- Instructions for the task -
From the line that includes "Task: Open investor 钟鼎资本 link" to the last line of the records, inclusive, repeat each line exactly.

- Given records -
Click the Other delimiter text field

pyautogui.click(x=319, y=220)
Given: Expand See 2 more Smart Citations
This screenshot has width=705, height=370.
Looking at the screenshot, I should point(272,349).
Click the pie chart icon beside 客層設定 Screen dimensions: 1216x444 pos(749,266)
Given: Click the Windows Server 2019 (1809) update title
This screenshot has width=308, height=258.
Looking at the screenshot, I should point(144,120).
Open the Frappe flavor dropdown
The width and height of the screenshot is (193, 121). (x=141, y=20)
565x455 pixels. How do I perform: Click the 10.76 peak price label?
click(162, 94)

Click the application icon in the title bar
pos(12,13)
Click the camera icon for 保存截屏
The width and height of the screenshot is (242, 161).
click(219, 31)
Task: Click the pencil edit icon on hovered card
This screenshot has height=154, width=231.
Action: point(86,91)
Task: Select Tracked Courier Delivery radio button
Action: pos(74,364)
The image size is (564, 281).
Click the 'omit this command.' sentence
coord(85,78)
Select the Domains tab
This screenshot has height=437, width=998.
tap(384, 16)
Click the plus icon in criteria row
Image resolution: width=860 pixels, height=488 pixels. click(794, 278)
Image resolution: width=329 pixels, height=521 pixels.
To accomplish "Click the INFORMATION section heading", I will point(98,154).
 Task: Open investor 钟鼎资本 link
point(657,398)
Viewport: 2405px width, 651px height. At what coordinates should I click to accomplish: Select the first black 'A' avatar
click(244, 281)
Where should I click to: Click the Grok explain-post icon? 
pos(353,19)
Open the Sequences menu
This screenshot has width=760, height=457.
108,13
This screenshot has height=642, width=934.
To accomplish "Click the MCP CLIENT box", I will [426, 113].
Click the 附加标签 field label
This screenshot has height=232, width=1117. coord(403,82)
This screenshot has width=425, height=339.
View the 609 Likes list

- Output below -
 Task: Open investor 钟鼎资本 link
point(657,398)
Viewport: 2405px width, 651px height. At what coordinates should I click to accomplish: Select the first black 'A' avatar
click(244, 281)
Where should I click to: Click the Grok explain-post icon? 
pos(353,19)
Open the Sequences menu
This screenshot has width=760, height=457.
108,13
This screenshot has height=642, width=934.
To accomplish "Click the MCP CLIENT box", I will [426, 113].
Click the 附加标签 field label
This screenshot has height=232, width=1117. coord(403,82)
This screenshot has width=425, height=339.
View the 609 Likes list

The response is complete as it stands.